### Directions
Rewrite the stretch of records from the line containing "The width and" through the end of the records as a two-column CSV with the columns request and answer, one row per request. Put each field in quotation marks, replace line breaks with spaces, and leave out the pictures.

(Element and text position data)
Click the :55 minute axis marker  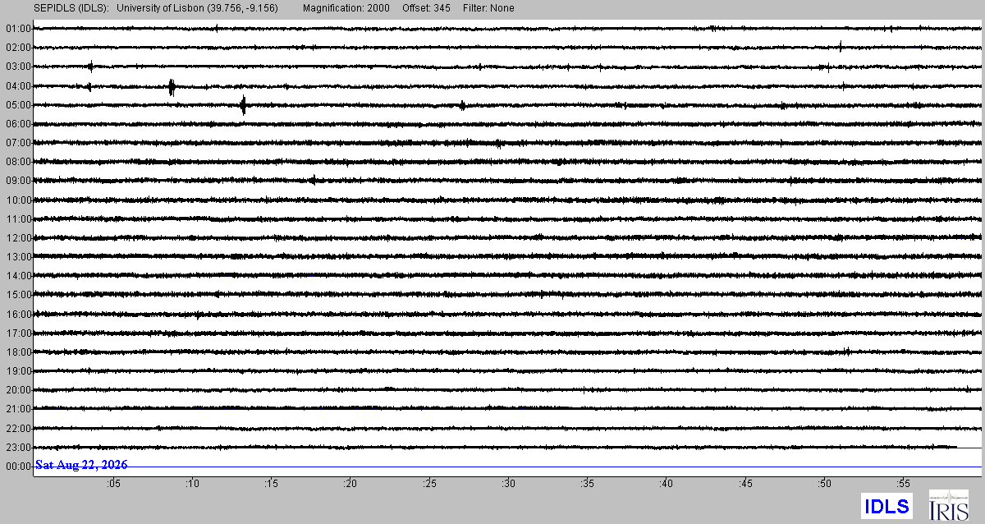click(x=903, y=485)

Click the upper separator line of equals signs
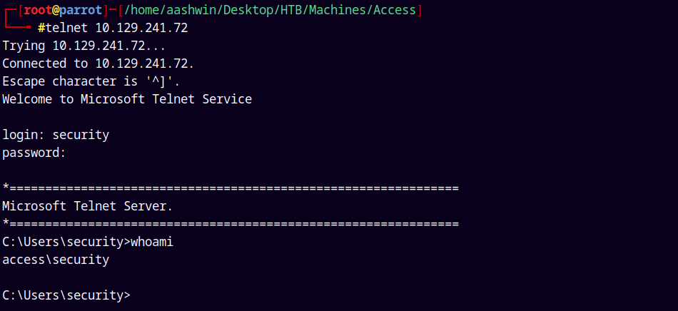(x=230, y=188)
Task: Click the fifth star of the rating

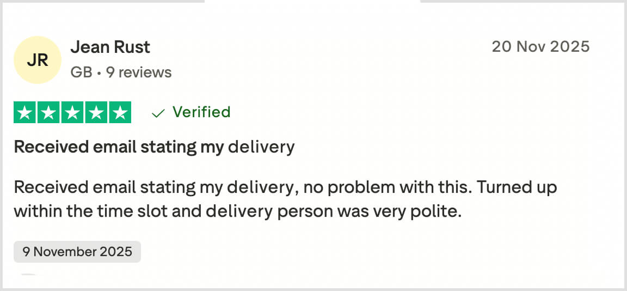Action: [x=120, y=112]
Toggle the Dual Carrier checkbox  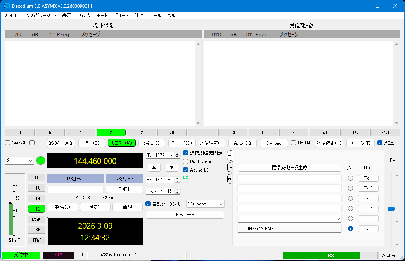click(186, 162)
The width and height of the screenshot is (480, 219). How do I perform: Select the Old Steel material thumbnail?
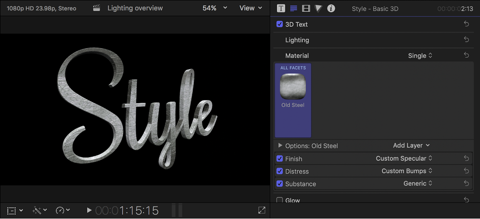(293, 86)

### Answer for this exercise
request,answer
"The width and height of the screenshot is (480, 219). How do I perform: Select the Old Steel material thumbnail?","(293, 86)"